== Work to be completed ==
Give the following records again in full and without alteration.

== Dataset entries ==
★ ★ ★ ★ ★ ★ ★
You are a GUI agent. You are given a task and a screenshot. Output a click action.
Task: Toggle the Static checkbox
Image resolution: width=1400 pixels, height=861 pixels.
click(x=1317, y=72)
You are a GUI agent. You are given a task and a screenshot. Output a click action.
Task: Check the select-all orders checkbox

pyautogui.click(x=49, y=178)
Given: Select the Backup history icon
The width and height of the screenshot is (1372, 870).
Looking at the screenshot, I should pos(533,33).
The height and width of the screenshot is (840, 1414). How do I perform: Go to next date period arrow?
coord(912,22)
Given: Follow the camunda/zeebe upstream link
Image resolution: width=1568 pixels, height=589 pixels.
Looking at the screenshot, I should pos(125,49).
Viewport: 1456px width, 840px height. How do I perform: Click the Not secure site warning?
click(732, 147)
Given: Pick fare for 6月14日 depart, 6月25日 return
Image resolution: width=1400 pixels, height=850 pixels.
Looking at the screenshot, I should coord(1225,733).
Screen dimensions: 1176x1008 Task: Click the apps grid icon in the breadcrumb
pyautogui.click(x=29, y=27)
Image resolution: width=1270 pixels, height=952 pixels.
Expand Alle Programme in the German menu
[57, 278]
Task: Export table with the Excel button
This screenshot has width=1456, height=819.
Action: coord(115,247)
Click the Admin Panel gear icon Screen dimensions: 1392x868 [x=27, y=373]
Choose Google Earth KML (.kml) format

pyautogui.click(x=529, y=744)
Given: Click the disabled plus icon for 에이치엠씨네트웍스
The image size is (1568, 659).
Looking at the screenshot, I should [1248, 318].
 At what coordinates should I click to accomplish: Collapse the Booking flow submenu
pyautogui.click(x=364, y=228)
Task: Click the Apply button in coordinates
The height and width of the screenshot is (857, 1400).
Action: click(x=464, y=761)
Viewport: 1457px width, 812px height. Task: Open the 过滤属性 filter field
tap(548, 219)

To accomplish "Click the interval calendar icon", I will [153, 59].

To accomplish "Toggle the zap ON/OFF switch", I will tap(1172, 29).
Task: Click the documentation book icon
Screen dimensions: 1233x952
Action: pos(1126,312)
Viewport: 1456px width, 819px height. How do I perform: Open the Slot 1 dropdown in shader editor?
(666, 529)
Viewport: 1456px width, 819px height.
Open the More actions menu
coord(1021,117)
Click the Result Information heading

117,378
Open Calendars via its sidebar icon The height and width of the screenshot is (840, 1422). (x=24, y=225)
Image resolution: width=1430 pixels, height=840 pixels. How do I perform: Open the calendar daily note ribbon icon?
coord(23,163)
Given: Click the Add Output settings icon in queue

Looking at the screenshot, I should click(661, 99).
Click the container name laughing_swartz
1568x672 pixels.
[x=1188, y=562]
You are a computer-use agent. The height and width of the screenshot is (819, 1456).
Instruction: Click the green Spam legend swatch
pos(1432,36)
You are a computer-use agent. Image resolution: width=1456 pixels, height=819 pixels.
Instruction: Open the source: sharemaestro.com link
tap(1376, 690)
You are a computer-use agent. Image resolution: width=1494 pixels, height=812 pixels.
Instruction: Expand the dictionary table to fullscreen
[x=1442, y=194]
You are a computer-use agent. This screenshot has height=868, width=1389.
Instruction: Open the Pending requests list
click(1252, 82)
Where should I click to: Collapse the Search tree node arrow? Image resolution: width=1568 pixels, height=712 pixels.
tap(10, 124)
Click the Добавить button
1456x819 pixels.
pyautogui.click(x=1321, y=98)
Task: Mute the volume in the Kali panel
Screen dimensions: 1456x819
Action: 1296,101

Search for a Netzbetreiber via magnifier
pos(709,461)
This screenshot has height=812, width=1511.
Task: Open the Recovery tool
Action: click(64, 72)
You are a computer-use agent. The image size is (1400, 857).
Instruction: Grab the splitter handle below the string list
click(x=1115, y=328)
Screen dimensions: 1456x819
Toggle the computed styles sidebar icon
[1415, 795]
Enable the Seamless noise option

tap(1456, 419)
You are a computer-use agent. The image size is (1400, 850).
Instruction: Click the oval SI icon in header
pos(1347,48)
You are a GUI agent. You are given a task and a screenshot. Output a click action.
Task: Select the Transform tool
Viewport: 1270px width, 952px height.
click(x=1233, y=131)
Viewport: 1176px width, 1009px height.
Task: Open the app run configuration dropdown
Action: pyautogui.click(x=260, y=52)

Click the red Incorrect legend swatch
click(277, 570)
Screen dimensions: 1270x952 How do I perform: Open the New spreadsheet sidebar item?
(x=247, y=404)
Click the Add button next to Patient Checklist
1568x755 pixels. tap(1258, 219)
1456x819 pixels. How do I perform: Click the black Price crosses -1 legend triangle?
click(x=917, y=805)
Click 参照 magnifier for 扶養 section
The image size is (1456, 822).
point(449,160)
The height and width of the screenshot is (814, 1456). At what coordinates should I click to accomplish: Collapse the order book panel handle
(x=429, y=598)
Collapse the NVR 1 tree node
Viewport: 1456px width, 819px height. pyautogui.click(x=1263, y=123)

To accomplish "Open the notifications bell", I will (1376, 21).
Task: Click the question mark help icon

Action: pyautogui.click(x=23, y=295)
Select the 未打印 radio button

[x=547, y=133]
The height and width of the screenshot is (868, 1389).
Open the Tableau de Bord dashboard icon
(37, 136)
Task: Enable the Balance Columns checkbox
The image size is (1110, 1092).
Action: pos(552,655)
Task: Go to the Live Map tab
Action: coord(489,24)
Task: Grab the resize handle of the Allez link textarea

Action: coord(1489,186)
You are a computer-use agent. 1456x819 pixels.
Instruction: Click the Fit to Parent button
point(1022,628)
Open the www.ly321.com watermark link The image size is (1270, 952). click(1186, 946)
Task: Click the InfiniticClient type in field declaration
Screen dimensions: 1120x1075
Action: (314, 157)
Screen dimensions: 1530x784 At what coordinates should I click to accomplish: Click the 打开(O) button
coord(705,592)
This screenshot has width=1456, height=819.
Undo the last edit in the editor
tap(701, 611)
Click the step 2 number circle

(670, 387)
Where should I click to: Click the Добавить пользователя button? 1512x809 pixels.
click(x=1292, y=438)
★ ★ ★ ★ ★ ★ ★
== Output of the exercise ==
You are a GUI agent. You are given a task and a screenshot. Output a click action.
Task: Toggle the Static checkbox
Image resolution: width=1400 pixels, height=861 pixels.
click(x=1317, y=72)
You are a GUI agent. You are given a task and a screenshot. Output a click action.
Task: Check the select-all orders checkbox

pyautogui.click(x=49, y=178)
Given: Select the Backup history icon
The width and height of the screenshot is (1372, 870).
Looking at the screenshot, I should pos(533,33).
The height and width of the screenshot is (840, 1414). How do I perform: Go to next date period arrow?
coord(912,22)
Given: Follow the camunda/zeebe upstream link
Image resolution: width=1568 pixels, height=589 pixels.
Looking at the screenshot, I should pos(125,49).
Viewport: 1456px width, 840px height. How do I perform: Click the Not secure site warning?
click(732, 147)
Given: Pick fare for 6月14日 depart, 6月25日 return
Image resolution: width=1400 pixels, height=850 pixels.
Looking at the screenshot, I should coord(1225,733).
Screen dimensions: 1176x1008 Task: Click the apps grid icon in the breadcrumb
pyautogui.click(x=29, y=27)
Image resolution: width=1270 pixels, height=952 pixels.
Expand Alle Programme in the German menu
[57, 278]
Task: Export table with the Excel button
This screenshot has width=1456, height=819.
Action: coord(115,247)
Click the Admin Panel gear icon Screen dimensions: 1392x868 [x=27, y=373]
Choose Google Earth KML (.kml) format

pyautogui.click(x=529, y=744)
Given: Click the disabled plus icon for 에이치엠씨네트웍스
The image size is (1568, 659).
Looking at the screenshot, I should [1248, 318].
 At what coordinates should I click to accomplish: Collapse the Booking flow submenu
pyautogui.click(x=364, y=228)
Task: Click the Apply button in coordinates
The height and width of the screenshot is (857, 1400).
Action: click(x=464, y=761)
Viewport: 1457px width, 812px height. Task: Open the 过滤属性 filter field
tap(548, 219)

To accomplish "Click the interval calendar icon", I will [153, 59].

To accomplish "Toggle the zap ON/OFF switch", I will tap(1172, 29).
Task: Click the documentation book icon
Screen dimensions: 1233x952
Action: pos(1126,312)
Viewport: 1456px width, 819px height. How do I perform: Open the Slot 1 dropdown in shader editor?
(666, 529)
Viewport: 1456px width, 819px height.
Open the More actions menu
coord(1021,117)
Click the Result Information heading

117,378
Open Calendars via its sidebar icon The height and width of the screenshot is (840, 1422). (x=24, y=225)
Image resolution: width=1430 pixels, height=840 pixels. How do I perform: Open the calendar daily note ribbon icon?
coord(23,163)
Given: Click the Add Output settings icon in queue

Looking at the screenshot, I should click(661, 99).
Click the container name laughing_swartz
1568x672 pixels.
[x=1188, y=562]
You are a computer-use agent. The height and width of the screenshot is (819, 1456).
Instruction: Click the green Spam legend swatch
pos(1432,36)
You are a computer-use agent. Image resolution: width=1456 pixels, height=819 pixels.
Instruction: Open the source: sharemaestro.com link
tap(1376, 690)
You are a computer-use agent. Image resolution: width=1494 pixels, height=812 pixels.
Instruction: Expand the dictionary table to fullscreen
[x=1442, y=194]
You are a computer-use agent. This screenshot has height=868, width=1389.
Instruction: Open the Pending requests list
click(1252, 82)
Where should I click to: Collapse the Search tree node arrow? Image resolution: width=1568 pixels, height=712 pixels.
tap(10, 124)
Click the Добавить button
1456x819 pixels.
pyautogui.click(x=1321, y=98)
Task: Mute the volume in the Kali panel
Screen dimensions: 1456x819
Action: 1296,101

Search for a Netzbetreiber via magnifier
pos(709,461)
This screenshot has height=812, width=1511.
Task: Open the Recovery tool
Action: click(64, 72)
You are a computer-use agent. The image size is (1400, 857).
Instruction: Grab the splitter handle below the string list
click(x=1115, y=328)
Screen dimensions: 1456x819
Toggle the computed styles sidebar icon
[1415, 795]
Enable the Seamless noise option

tap(1456, 419)
You are a computer-use agent. The image size is (1400, 850).
Instruction: Click the oval SI icon in header
pos(1347,48)
You are a GUI agent. You are given a task and a screenshot. Output a click action.
Task: Select the Transform tool
Viewport: 1270px width, 952px height.
click(x=1233, y=131)
Viewport: 1176px width, 1009px height.
Task: Open the app run configuration dropdown
Action: pyautogui.click(x=260, y=52)

Click the red Incorrect legend swatch
click(277, 570)
Screen dimensions: 1270x952 How do I perform: Open the New spreadsheet sidebar item?
(x=247, y=404)
Click the Add button next to Patient Checklist
1568x755 pixels. tap(1258, 219)
1456x819 pixels. How do I perform: Click the black Price crosses -1 legend triangle?
click(x=917, y=805)
Click 参照 magnifier for 扶養 section
The image size is (1456, 822).
point(449,160)
The height and width of the screenshot is (814, 1456). At what coordinates should I click to accomplish: Collapse the order book panel handle
(x=429, y=598)
Collapse the NVR 1 tree node
Viewport: 1456px width, 819px height. pyautogui.click(x=1263, y=123)

To accomplish "Open the notifications bell", I will (1376, 21).
Task: Click the question mark help icon

Action: pyautogui.click(x=23, y=295)
Select the 未打印 radio button

[x=547, y=133]
The height and width of the screenshot is (868, 1389).
Open the Tableau de Bord dashboard icon
(37, 136)
Task: Enable the Balance Columns checkbox
The image size is (1110, 1092).
Action: pos(552,655)
Task: Go to the Live Map tab
Action: coord(489,24)
Task: Grab the resize handle of the Allez link textarea

Action: coord(1489,186)
You are a computer-use agent. 1456x819 pixels.
Instruction: Click the Fit to Parent button
point(1022,628)
Open the www.ly321.com watermark link The image size is (1270, 952). click(1186, 946)
Task: Click the InfiniticClient type in field declaration
Screen dimensions: 1120x1075
Action: (314, 157)
Screen dimensions: 1530x784 At what coordinates should I click to accomplish: Click the 打开(O) button
coord(705,592)
This screenshot has width=1456, height=819.
Undo the last edit in the editor
tap(701, 611)
Click the step 2 number circle

(670, 387)
Where should I click to: Click the Добавить пользователя button? 1512x809 pixels.
click(x=1292, y=438)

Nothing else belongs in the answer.